Man steht auch da am Drehort und versucht, das Beste aus seiner Figur herauszuholen. Es wird auch da irgendwann dunkel und alle werden nervös. Wir haben im Januar gedreht, da dämmert es nun mal ab 15 Uhr. Nicht so praktisch, wenn das Set im 16. Stock eines vollverglasten Frankfurter Büros ist. (lacht) Ich glaube, die Probleme sind überall die gleichen. In kurzer Zeit muss möglichst viel Strecke gemacht werden. Das ist bei Netflix nicht anders als bei deutschen Sendern. 

Also gar kein Unterschied?

Doch. Mir ist aufgefallen, dass Dennis Schanz, der Creator und Showrunner, öfter mal am Set war und sich künstlerisch eingebracht hat, so wie es auch in den USA üblich ist. Das fand ich sehr spannend. Das berührt ja einen Punkt, den deutsche Drehbuchautoren oft kritisieren: Sie schreiben ein Buch, geben es ab, und dann machen Regie, Produktion und Redaktion daraus, was sie wollen. Dass Dennis Schanz nah an uns dran war, habe ich als positiv empfunden. Schließlich war er es ja, der Jahre an dieser Idee saß und die Figuren entwickelt hat. Also kann er auch besser als jeder andere Input vor Ort geben, der einem inhaltlich weiterhilft.

Wie nah oder fern war Ihnen denn die Hip-Hop-Szene, in der die Serie spielt?

Skylines© Netflix/Nik Konietzny
Ganz ehrlich: Ich war schockiert, wie wenig Ahnung ich davon hatte. Es gibt eine Szene, in der wir eine Label-Party feiern. Da bin ich als Geschäftsführerin im Gespräch mit zwei Künstlern. Bei der Besprechung der Szene habe ich den Regisseur gefragt, ob ich davon ausgehen kann, dass die beiden bei mir unter Vertrag stehen. Da guckten die mich ganz entgeistert an und meinten: Erkennst du uns etwa nicht? Um mich herum standen echte, mega-angesagte Rapper mit Millionen Followern, von denen ich im Leben noch nichts gehört hatte. Das war der Moment, wo ich mich kurzzeitig sehr alt gefühlt habe. (lacht)

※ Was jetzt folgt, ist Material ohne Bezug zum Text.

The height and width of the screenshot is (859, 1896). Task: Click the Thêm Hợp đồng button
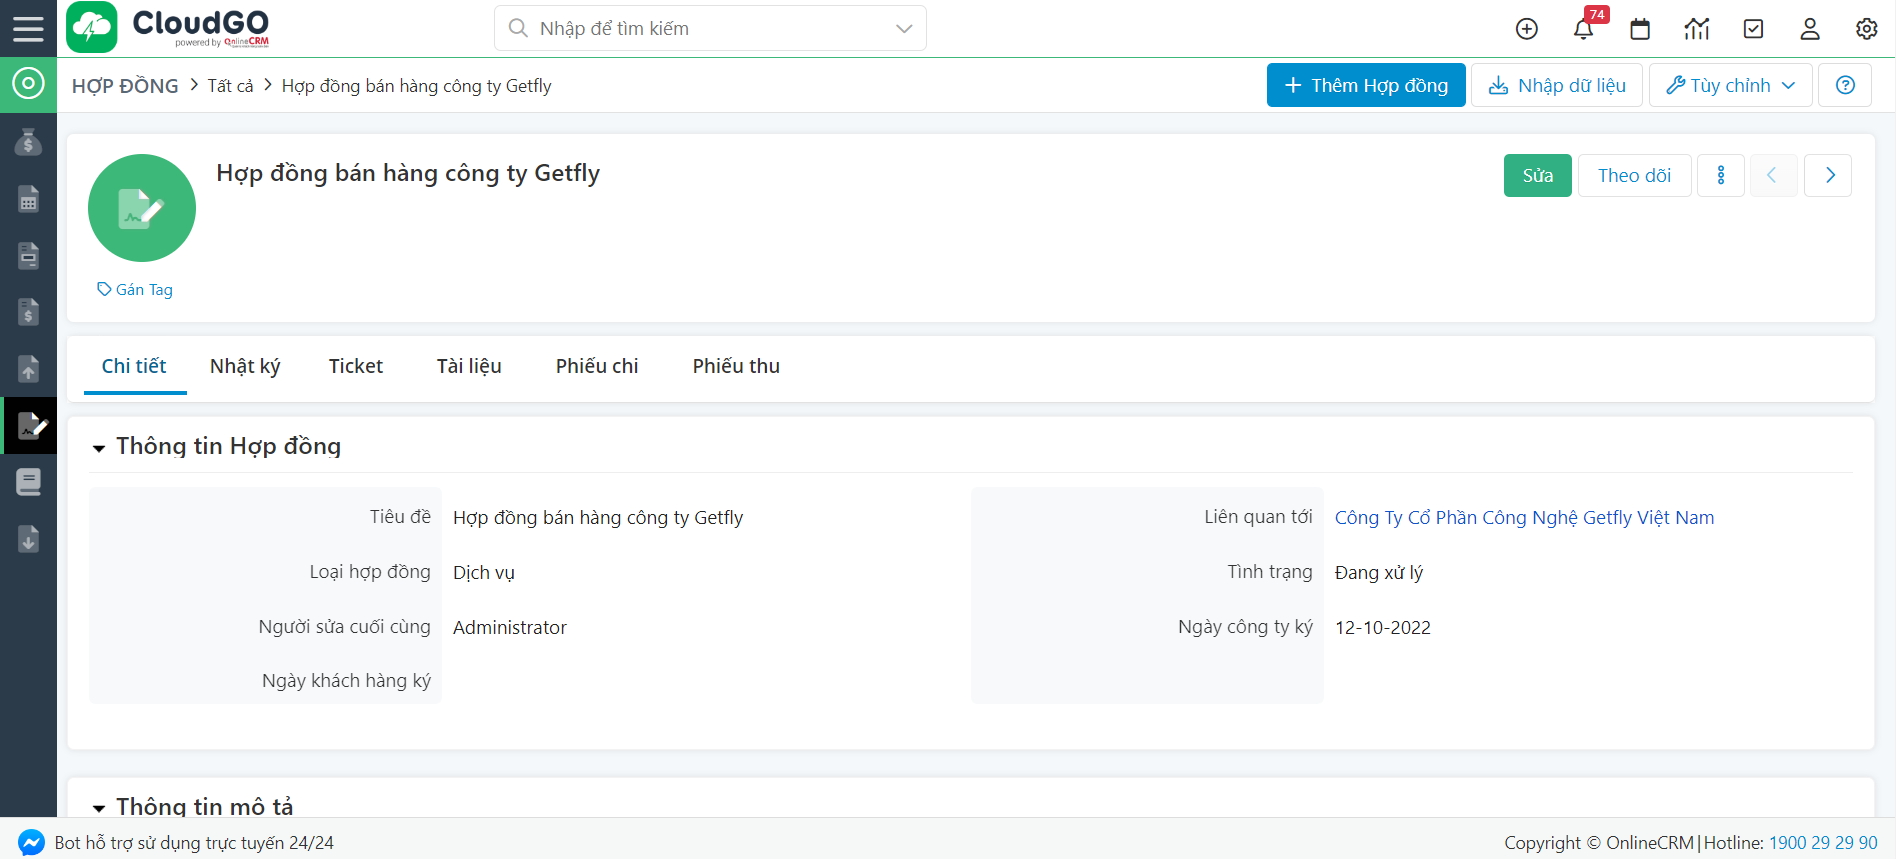click(1365, 85)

Warum haben Sie sich nicht einfach bei Ihrem Mann, dem Doku-Produzenten Torsten Berg, erkundigt? Der hat immerhin 2018 die viel beachtete WDR-Doku "Die dunkle Seite des deutschen Rap" produziert.

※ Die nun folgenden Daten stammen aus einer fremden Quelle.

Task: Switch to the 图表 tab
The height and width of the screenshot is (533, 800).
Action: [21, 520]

Sagen wir mal so: Wir hatten ein paar lebhafte Diskussionen zum Thema. All die Rapper, die ich nicht kannte, waren ihm natürlich ein Begriff. Ich war froh, dass ich nicht in Gewissenskonflikte geraten bin, weil meines Wissens nach kein Künstler an der Serie mitgewirkt hat, von dem ich mich innerlich hätte distanzieren müssen.

Sind Sie jetzt auf den Geschmack gekommen, was weitere Serien angeht?

Ja, ich finde den Gedanken, eine horizontal erzählte Serie zu machen, äußerst spannend. Bei Filmreihen wie "Sarah Kohr" oder den Eberhofer-Krimis kann ich zwar meine Figur auch weiterentwickeln, aber es liegt immer sehr viel Zeit zwischen den einzelnen Filmen, meist ein Jahr. Da kann man nicht wirklich nahtlos seriell erzählen. Dieses Jahr haben wir zwei "Sarah Kohr"-Filme im Abstand von sechs Wochen gedreht – da habe ich schon einen Riesenunterschied bemerkt. Hinzu kommt, dass großartige Projekte wie "Dark", "Braunschlag", "4 Blocks" oder "Bad Banks" die professionelle Wahrnehmung von Serien hierzulande um Lichtjahre nach vorn gebracht haben.

Frau Potthoff, herzlichen Dank für das Gespräch.